PROBLEM TO SOLVE:
In every entry below, change "Privacy Policy" to "Cookie Policy" and write the entries out again with nothing else altered. Leave the pictures out.

DATA EXTRACT:
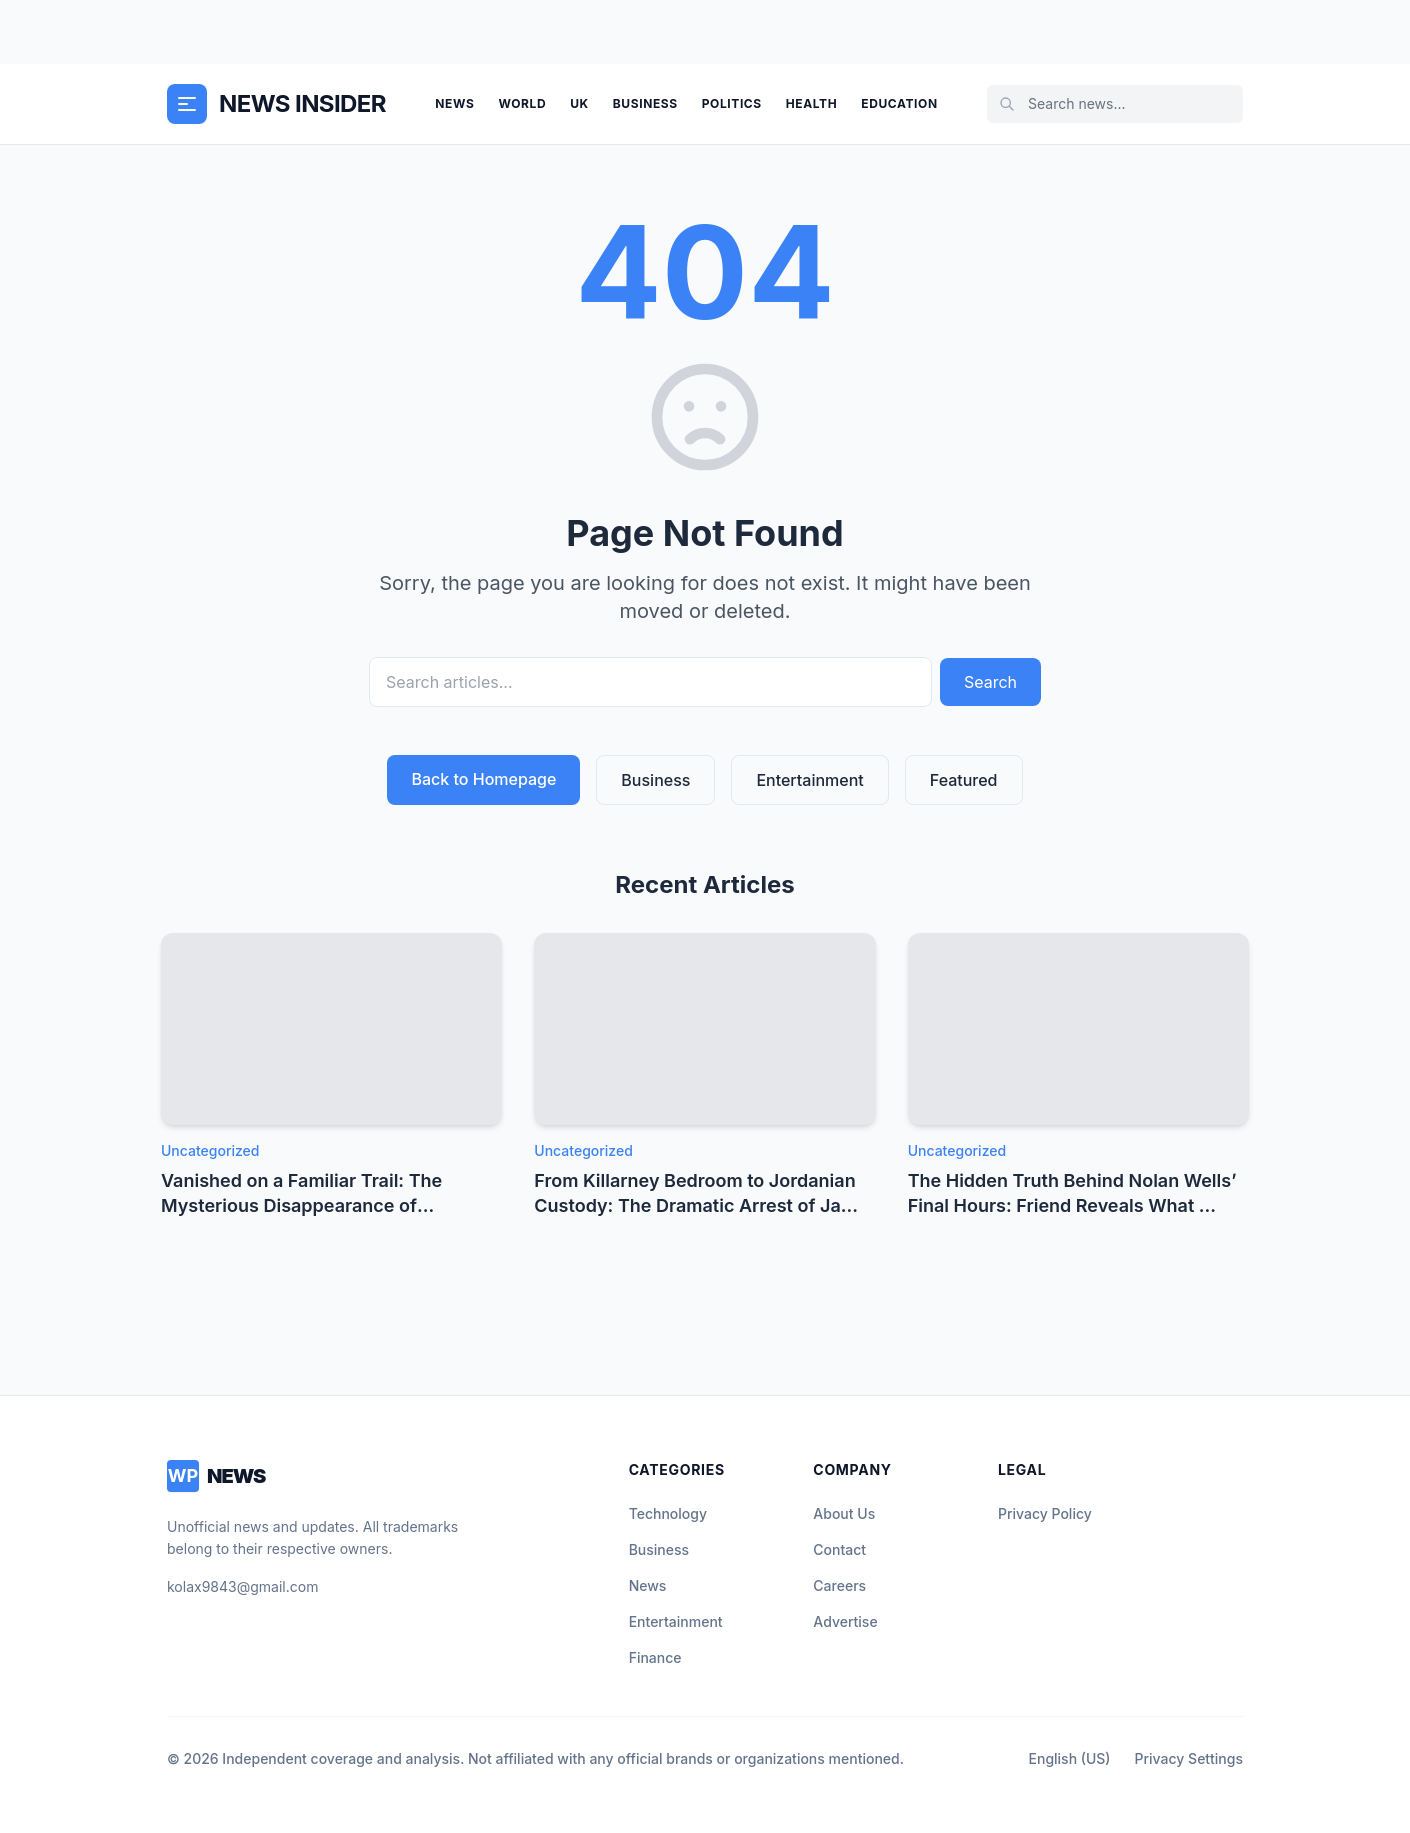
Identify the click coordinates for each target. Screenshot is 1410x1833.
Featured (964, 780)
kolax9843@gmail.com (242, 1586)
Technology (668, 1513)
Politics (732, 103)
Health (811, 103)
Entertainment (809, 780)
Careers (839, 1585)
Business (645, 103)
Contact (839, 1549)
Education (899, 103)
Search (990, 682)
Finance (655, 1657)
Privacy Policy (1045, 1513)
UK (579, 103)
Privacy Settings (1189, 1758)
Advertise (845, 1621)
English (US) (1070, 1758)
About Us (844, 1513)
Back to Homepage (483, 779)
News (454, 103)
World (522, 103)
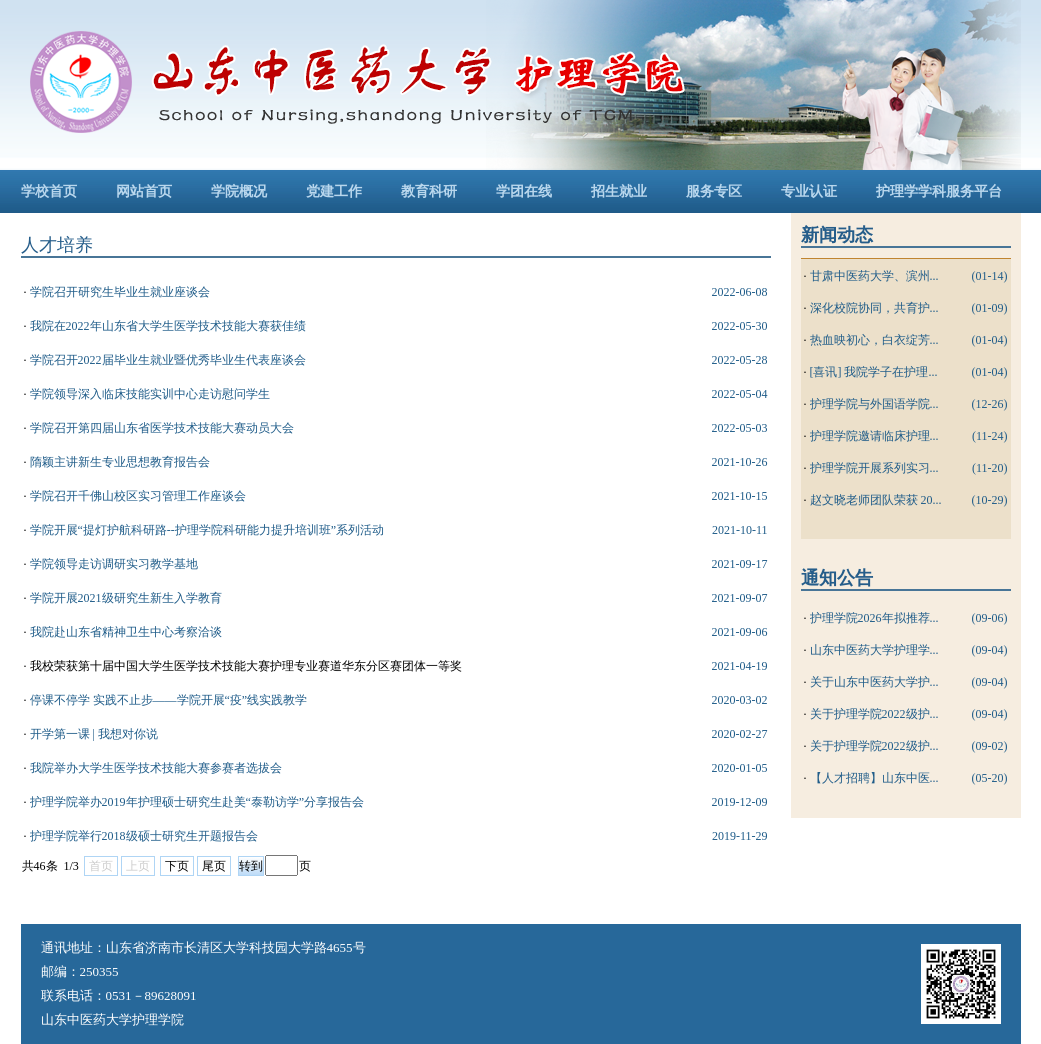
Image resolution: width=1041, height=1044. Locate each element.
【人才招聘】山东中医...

RESPONSE TO THIS EXERCISE:
Identify the click coordinates for each target. Screenshot is 1410x1833.
Featured (964, 780)
kolax9843@gmail.com (242, 1586)
Technology (668, 1513)
Politics (732, 103)
Health (811, 103)
Entertainment (809, 780)
Careers (839, 1585)
Business (645, 103)
Contact (839, 1549)
Education (899, 103)
Search (990, 682)
Finance (655, 1657)
Cookie Policy (1045, 1513)
UK (579, 103)
Privacy Settings (1189, 1758)
Advertise (845, 1621)
English (US) (1070, 1758)
About Us (844, 1513)
Back to Homepage (483, 779)
News (454, 103)
World (522, 103)
Image resolution: width=1041, height=1044. Locate each element.
【人才招聘】山东中医...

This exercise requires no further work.